I have read quite a few how-to-raise-yo'-kid books and have been astonished by most of the advice.
Tantrums are a normal part of a child's development and should be handled with a soothing voice? It's OK for your kid to sleep in your bed, thereby completely undermining you marriage/privacy/sex life? It's OK to let your toddler choose what he eats? Children should not be told "no" too often, because it will "dampen their spirits"?
Huh?
To each his own, but I don't agree. I think that children need rules, discipline, and a sense of ethics. I find permissive parenting horrifying on many levels, primarily because I see what it does to the kids. I have never seen so many uncontrollable, rude, and downright unpleasant children as I have over the last few years.
Enter Robert Shaw.
Epidemic talks about the ways in which American parents are allowing their children to become unhappy, grow up lacking morals and ethics, and get away with unholy terror. As a result, the public education system is following suit, not wanting to fail children in order to avoid damaging their delicate self-esteem.
So many of today's parents, still dealing with their own issues and psychological skeletons, have become permissive and over-indulgent in a mistaken attempt to right what was wrong in their own respective childhoods.
Have you ever seen someone praise a kid to the skies for something as simple as eating his meal or picking up his toys? Why? The kid should eat his meal and pick up his stuff in the first place! Overpraise is just as bad as a total lack of praise.
When you complete a task at work, does your boss give you a cookie?
I thought not.
We are setting our kids up for a rude, rude awakening.
The educational standards of public schools drop lower and lower every year, and this is a problem that parents and non-parents alike will have to deal with. The dumbing down of America is going to affect all of us.
Lowering standards aside, most teachers are so plagued with disciplinary problems that they're unable to spend the proper amount of time teaching the kids that actually want to learn. These underpaid teachers are being forced to take up the slack of parents who are too lazy or overtaxed to teach their children basic standards of proper behavior.
This book also dealt with something that has gotten my goat for quite some time - the over-diagnosis of ADHD and the resulting flood of psychoactive prescriptions for young children.
I do believe that ADHD is a legitimate condition, but I do not believe that half the children diagnosed with it actually suffer from it or require medication for it.
Look at the average list of ADHD symptoms, and you will find a neat little list of behaviors that Piss Adults Off. Rather than disciplining the child and trying hard to correct the problem at home, many adults rush Junior to the pediatric psychologist for a quick fix, a Calm Pill, reassurance that Junior acts like an asshole due to a disease, not their lax parenting.
This has also spread to the adult population, but I won't even get started on that.

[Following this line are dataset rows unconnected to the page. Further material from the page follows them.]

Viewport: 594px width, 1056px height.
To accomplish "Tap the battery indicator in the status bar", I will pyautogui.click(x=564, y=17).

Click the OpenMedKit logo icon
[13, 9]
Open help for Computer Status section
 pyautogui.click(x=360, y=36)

We are creating a nation of children who are dependent on drugs, unable to take responsibility for their own bad behavior, and completely lacking a sense of what is right and what is wrong.
I got so het up about this book that I was outraged. I can't recommend it enough. I have witnessed so many of the behaviors described in the book that it absolutely blew my mind, and I'll admit that I am normally the first to try to ignore it and walk away.

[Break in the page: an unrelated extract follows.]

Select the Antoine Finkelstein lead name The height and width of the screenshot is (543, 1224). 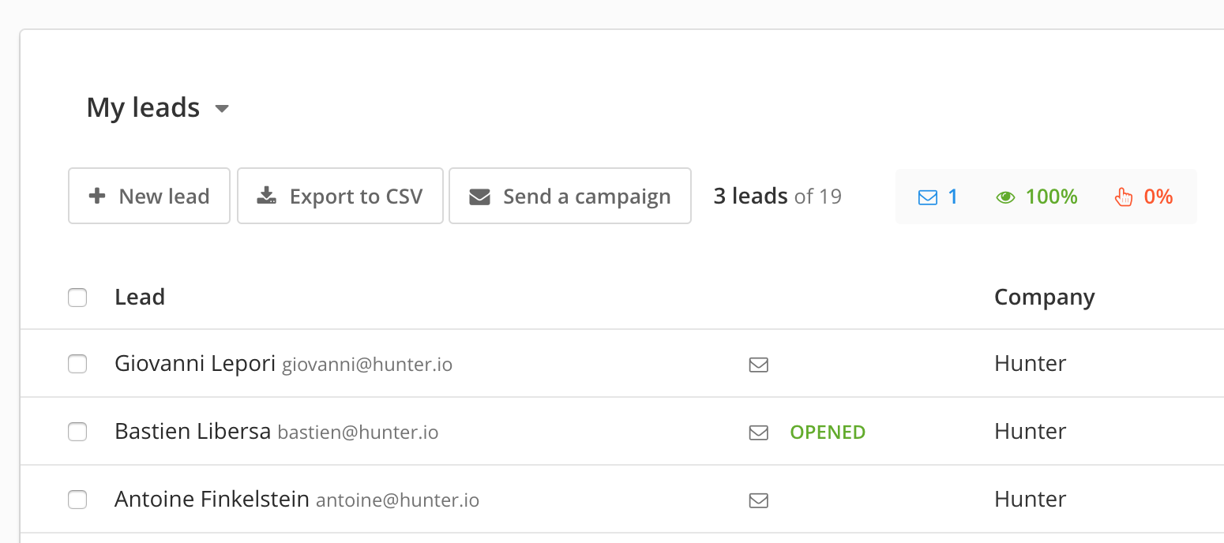point(212,500)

This book got me thinking in a huge way about personal responsibility. It got me thinking about the code of ethics and morals that I want to live by and teach my son to live by. It made me realize that as a single parent, I am fully responsible for molding my child into a productive member of society, and this is not a passive affair.
It's so easy to get swallowed up in my own problems and allow my easy-going child to auto-raise himself. It's so easy to lie on the couch and sleep late rather than play games, talk, take walks, because I'm often sick and in pain. However, when I made the decision to have a baby, I effectively made the decision to love, mentor, support, teach, discipline, and care for another human being. It's not something to be taken lightly.
When a child is a newborn, it's easy to remember how much care they require because it's in your face all day long - diapers, bottles, spit-up, endless laundry. When a kid gets to be a little older and self-sufficient, they don't scream with need anymore.
I don't want my child to be the next Columbine shooter, the kid that people discuss in hushed tones while asking one another, "But why? He seemed so normal!" I want to know what's going on in my kid's head, and I want to have the comfort of knowing that I have taught him well.
Anyway, that's my little rant. Go out and get a copy of Epidemic - you won't be sorry.